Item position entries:
——————

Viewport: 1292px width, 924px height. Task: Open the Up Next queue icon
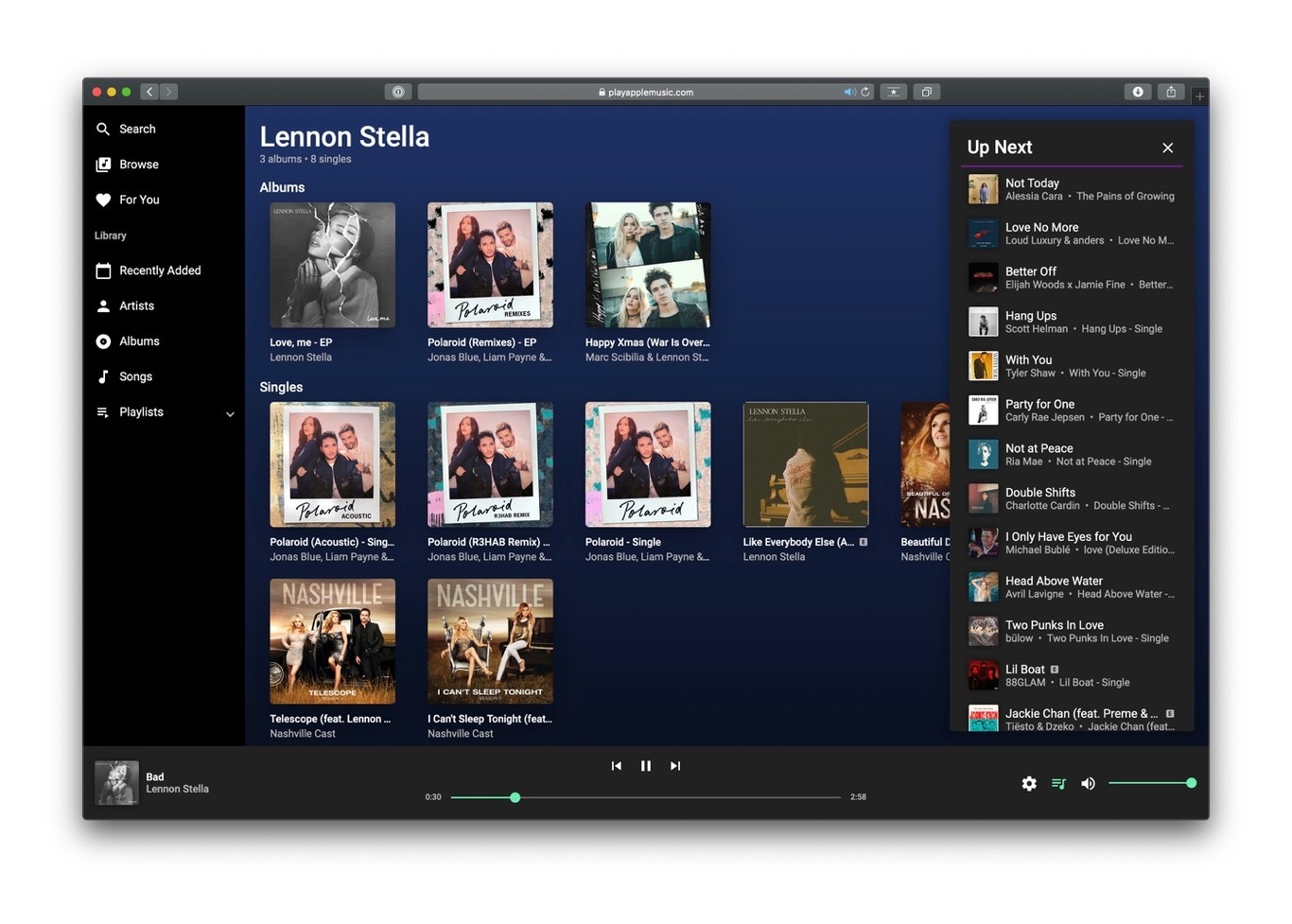pyautogui.click(x=1057, y=783)
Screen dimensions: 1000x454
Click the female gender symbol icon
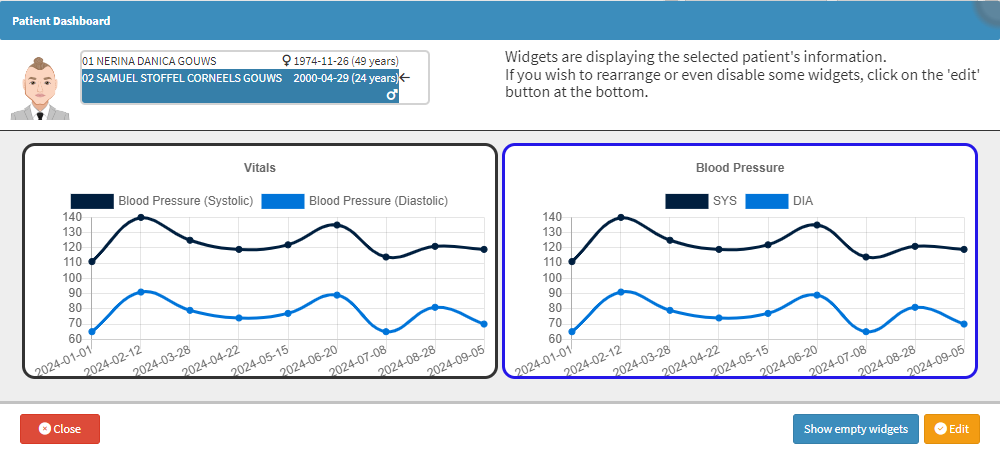point(286,61)
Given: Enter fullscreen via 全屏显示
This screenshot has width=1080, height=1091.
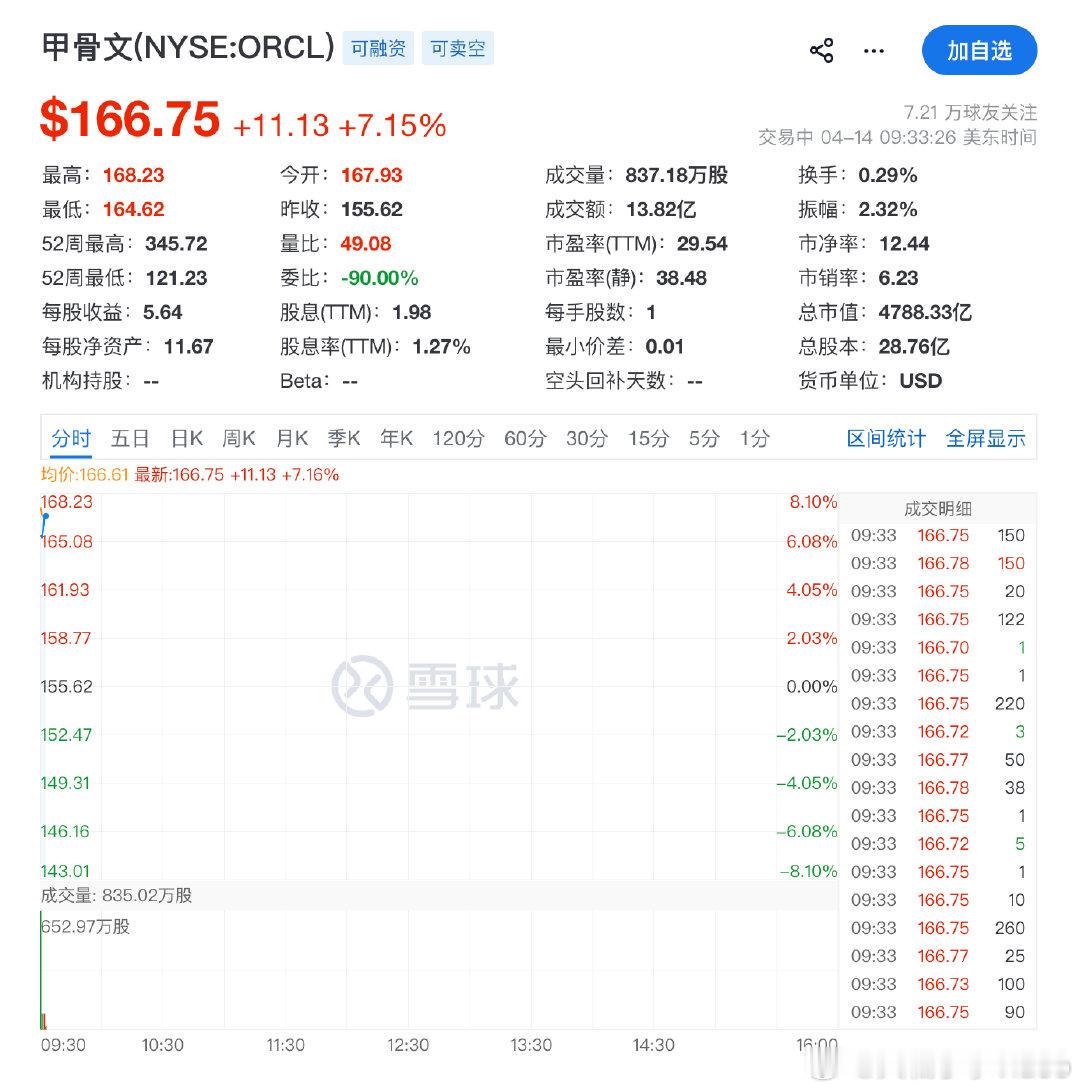Looking at the screenshot, I should click(986, 438).
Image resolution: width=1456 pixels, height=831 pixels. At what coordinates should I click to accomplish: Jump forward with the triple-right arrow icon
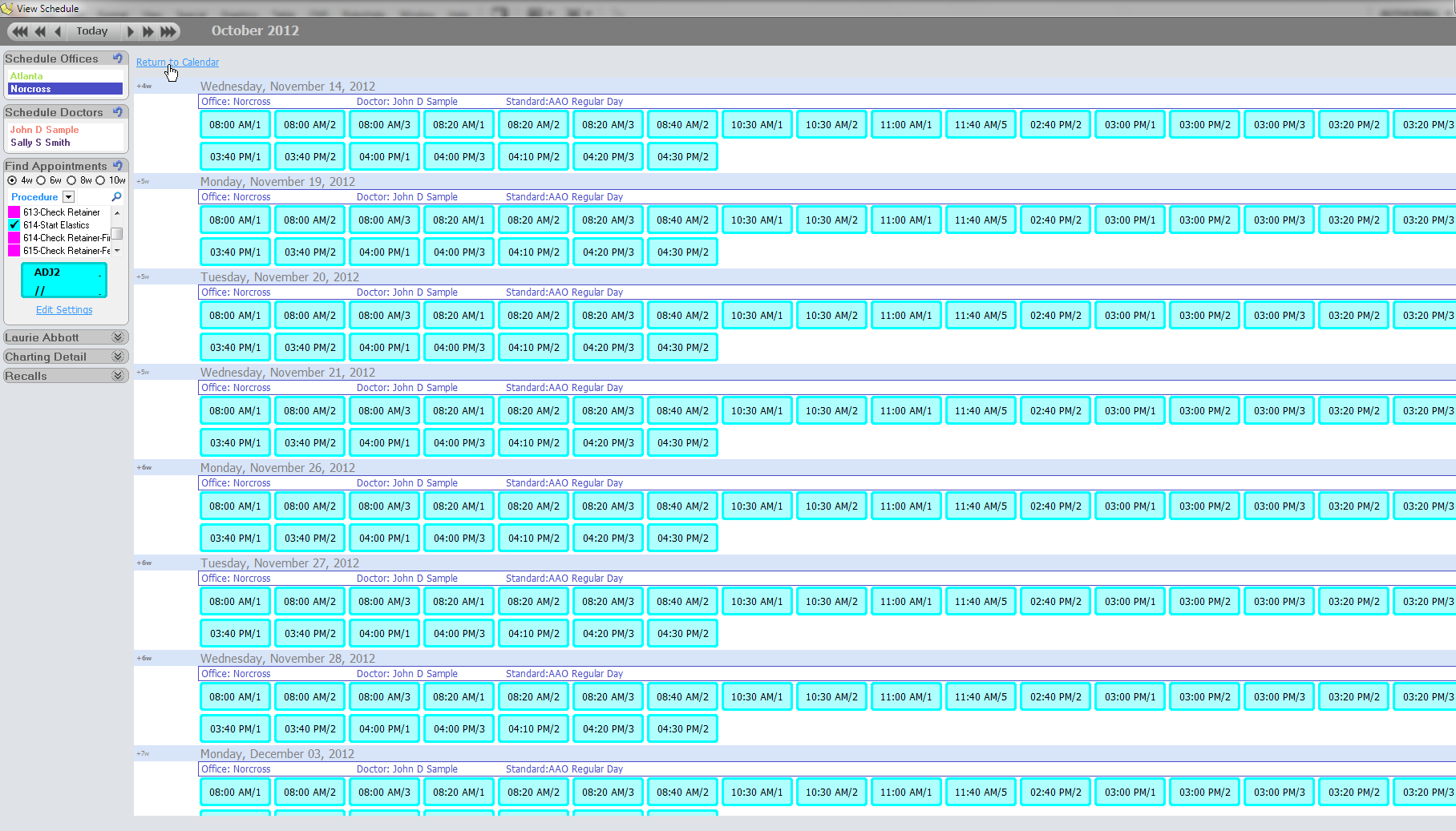[x=168, y=31]
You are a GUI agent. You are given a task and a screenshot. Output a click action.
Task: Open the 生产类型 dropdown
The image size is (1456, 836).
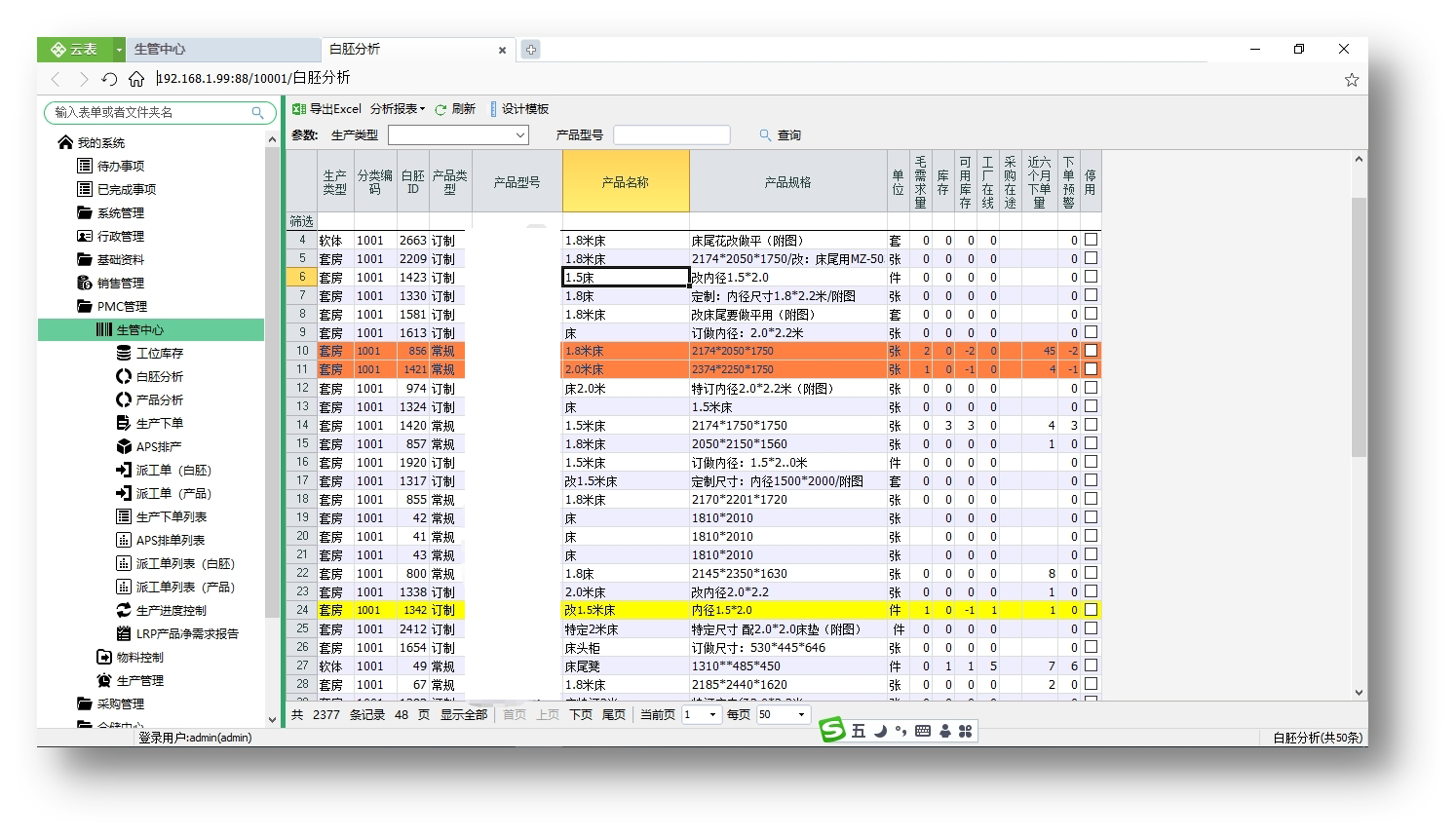[458, 135]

——————

■ What you have to do ■
Reproduce the records verbatim from the line containing "Screen dimensions: 1000x454" through the end of the records, both ends included. Leave out the pictures.

■ Complete output ■
Screen dimensions: 1000x454
Click the female gender symbol icon
point(286,61)
Given: Enter fullscreen via 全屏显示
This screenshot has width=1080, height=1091.
Looking at the screenshot, I should click(986, 438).
Image resolution: width=1456 pixels, height=831 pixels. At what coordinates should I click to accomplish: Jump forward with the triple-right arrow icon
[x=168, y=31]
You are a GUI agent. You are given a task and a screenshot. Output a click action.
Task: Open the 生产类型 dropdown
The image size is (1456, 836).
[458, 135]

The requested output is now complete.